Serviceberry, Saskatoonberry, Shadbush, and Juneberry are all common names, often regional, of the same genus, Amelanchier spp.. I add this tidbit of information, as it is often important to know what the scientific name might be, as there are often so many common names, some of which cross with a completely different plant.
There are two species of insects that can cause the sticky coatings on the new leaves or bark: aphids and scale insects. The crystalline coating you note is probably due to the heat we’ve been having and it has dried out some of the honeydew left by the insect.
The first, aphids are likely the culprit. Aphids of several type suck juices from Amelanchier spp. Heavy infestations cause distortion of the foliage and new growth, and deposit large amounts of sticky honeydew (the undigested portions of the sap) on lower foliage. It is attractive to certain ant species, who will often protect the aphids by rolling the leaves along their margins, or the new leaf growth at the terminus of the new branches.
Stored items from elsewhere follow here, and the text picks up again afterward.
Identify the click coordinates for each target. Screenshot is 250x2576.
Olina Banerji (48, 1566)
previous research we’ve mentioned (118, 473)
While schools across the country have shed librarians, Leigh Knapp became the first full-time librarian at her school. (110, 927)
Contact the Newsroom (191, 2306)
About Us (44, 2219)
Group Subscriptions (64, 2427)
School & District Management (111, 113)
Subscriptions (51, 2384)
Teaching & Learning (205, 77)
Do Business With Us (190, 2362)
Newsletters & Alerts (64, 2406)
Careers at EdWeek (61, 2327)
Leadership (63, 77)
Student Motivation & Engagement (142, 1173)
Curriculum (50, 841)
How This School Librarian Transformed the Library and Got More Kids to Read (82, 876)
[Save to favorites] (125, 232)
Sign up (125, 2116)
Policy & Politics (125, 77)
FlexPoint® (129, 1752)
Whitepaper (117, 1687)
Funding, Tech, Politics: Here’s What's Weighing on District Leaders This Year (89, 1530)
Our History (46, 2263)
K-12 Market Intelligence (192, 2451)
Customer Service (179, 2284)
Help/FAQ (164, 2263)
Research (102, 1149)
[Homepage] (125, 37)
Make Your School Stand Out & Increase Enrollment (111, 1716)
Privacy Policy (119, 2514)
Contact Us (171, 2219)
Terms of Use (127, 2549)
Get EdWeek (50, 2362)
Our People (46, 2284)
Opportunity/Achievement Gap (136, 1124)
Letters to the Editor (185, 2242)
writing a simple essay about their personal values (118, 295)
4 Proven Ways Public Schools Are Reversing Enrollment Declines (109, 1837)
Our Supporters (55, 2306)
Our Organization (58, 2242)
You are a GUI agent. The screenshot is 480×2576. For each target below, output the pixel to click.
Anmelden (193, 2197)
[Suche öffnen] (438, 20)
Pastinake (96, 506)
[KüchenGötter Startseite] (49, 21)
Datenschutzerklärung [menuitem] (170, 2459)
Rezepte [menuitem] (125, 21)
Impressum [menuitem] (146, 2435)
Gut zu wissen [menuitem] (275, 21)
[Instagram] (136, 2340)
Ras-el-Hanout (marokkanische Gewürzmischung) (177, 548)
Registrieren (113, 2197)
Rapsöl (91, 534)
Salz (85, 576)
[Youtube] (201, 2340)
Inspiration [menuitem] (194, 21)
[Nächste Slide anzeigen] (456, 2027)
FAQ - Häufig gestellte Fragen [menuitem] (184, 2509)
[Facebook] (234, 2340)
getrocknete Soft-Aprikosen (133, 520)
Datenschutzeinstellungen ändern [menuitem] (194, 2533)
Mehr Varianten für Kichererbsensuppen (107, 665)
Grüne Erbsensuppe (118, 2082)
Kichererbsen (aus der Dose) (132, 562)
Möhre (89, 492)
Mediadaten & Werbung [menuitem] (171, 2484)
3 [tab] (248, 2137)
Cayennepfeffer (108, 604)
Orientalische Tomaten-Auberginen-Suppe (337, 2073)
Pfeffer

They do this in order to “farm” the honeydew to use as food for their colony. Severe honeydew secretions can attract Black sooty mold. Black sooty mold can spread thickly and cause the death of the plant.There are a number of sooty molds, genera causing sooty molds. The most common in our area is the Cladosporium group. In order to control the mold, the insects must be controlled first.
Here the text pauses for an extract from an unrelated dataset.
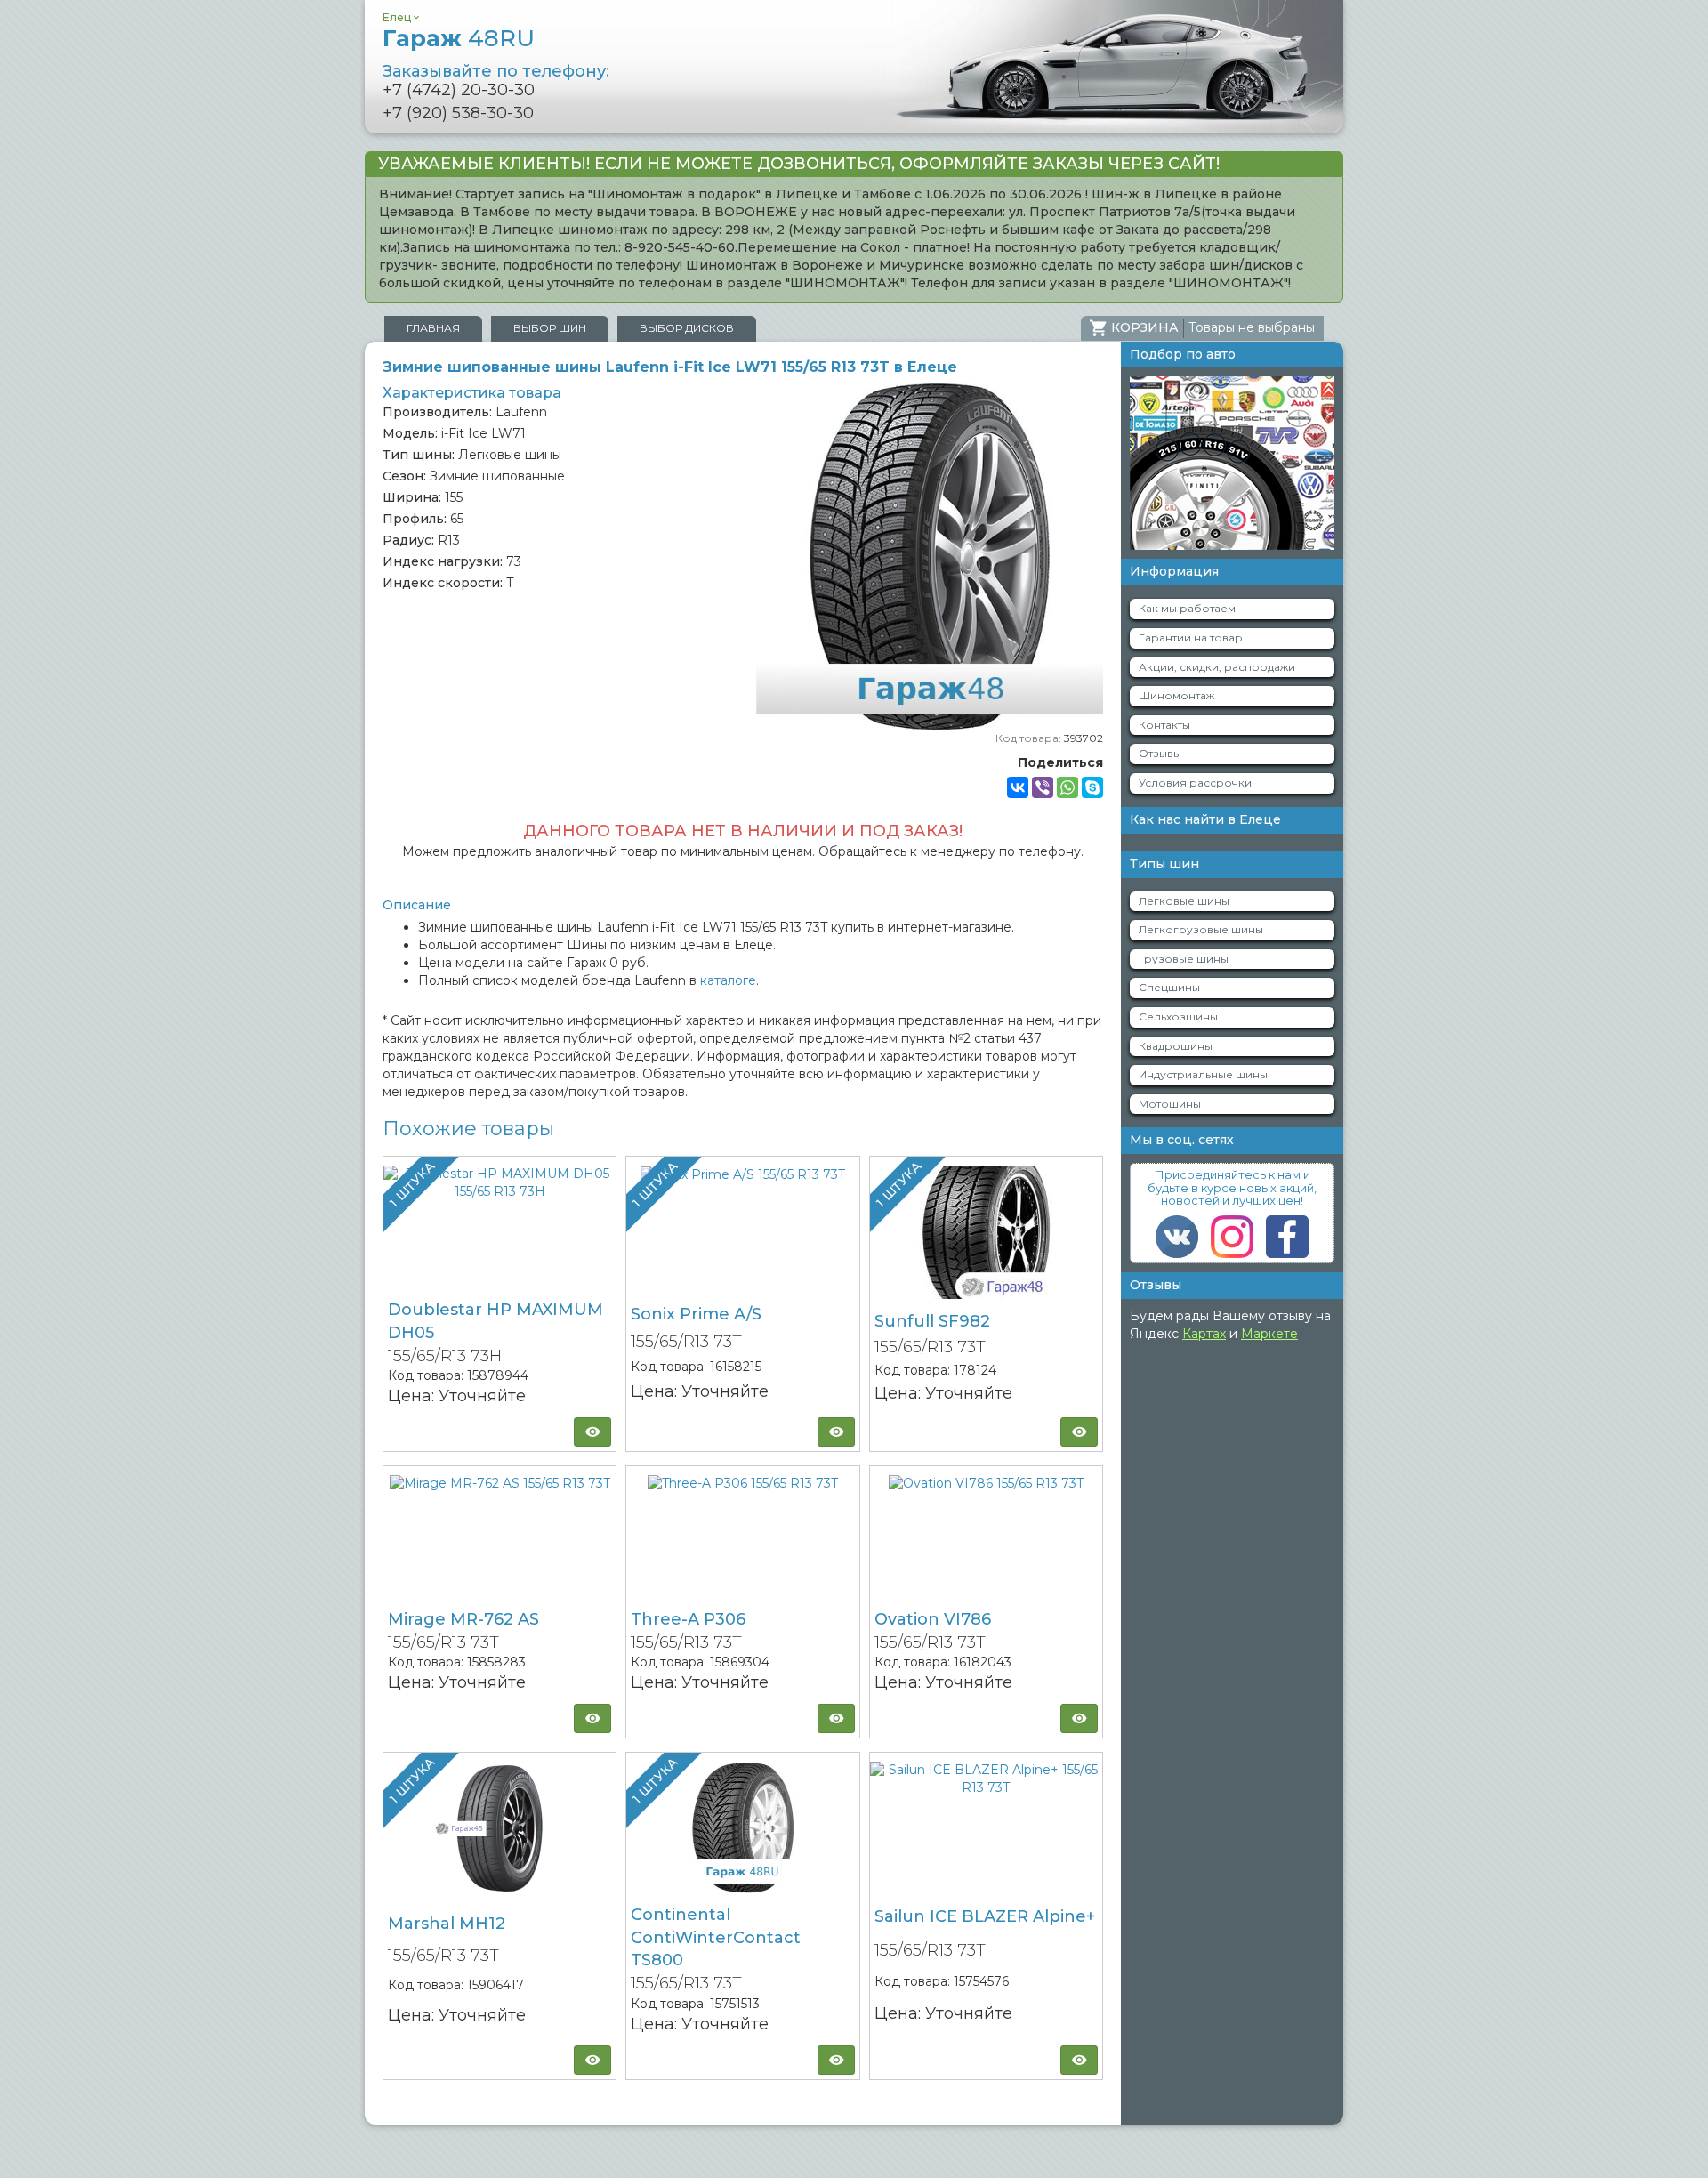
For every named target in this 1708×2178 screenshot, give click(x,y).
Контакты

For more information on control of Black sooty mold: https://baker.ifas.ufl.edu/Ag/documents/BlackSootyMoldonLandscapePlants.pdf
First, check your shrub more closely, particularly the underside of the leaves, the crotches of the twigs and where the leaf meets the twig. Small, oval insects that come in many colours (green white, black, orange, yellow) may be colonizing there, particularly underneath the leaves. If they are visible, a good blast from your hose can dislodge most. Insecticidal soap, available at any nursery, can help remove the pests too – follow the directions. Checking every week and treating with the hose or soap will stem the tide of this pest. A good watering and mulching will help keep the shrub hydrated as well.
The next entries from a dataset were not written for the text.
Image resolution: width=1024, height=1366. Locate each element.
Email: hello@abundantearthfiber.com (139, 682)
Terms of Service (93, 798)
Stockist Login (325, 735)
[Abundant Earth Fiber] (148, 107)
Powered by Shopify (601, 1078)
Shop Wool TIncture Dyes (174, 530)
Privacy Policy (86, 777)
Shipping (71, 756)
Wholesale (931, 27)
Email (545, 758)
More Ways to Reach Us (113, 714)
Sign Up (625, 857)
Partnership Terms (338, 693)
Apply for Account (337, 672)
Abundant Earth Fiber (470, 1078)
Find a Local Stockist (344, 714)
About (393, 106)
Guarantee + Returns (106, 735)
Scale insects are usually small, brownish in colour and can be found at the margins of leaves or along the new twigs where sucking the sap is easiest. Infested branches can die back completely. As with aphids, sticky, clear honeydew is produced as a by-product of undigested sap. Scale insects are difficult to irradicate in their adult form,as they have developed a hard shell. If there are a few, scraping them off will kill them. I use my fingernails, but some people are squeamish about that. Heavily infested branches should be pruned out.
The best time to beat the insect is when it’s still in it’s larval form. The newly hatched nymphs are white, and are not yet protected by the hard shell. Dormant oils are not effective, when the eggs are still snug under their mothers. Early June is a good time to monitor for newly hatched nymphs. Insecticidal soap will kill the nymphs.
Keep an eye out every week, look for these insects and keep them in check. Keep your plant watered to prevent dehydration. Mulching around the tree, being careful to keep the mulch away from the trunk(s) will keep moisture in. Keeping mulch away from the trunk will prevent moisture buildup on the bark, thereby stemming another potential problem, mildew.
Good luck, the tree is worth the effort.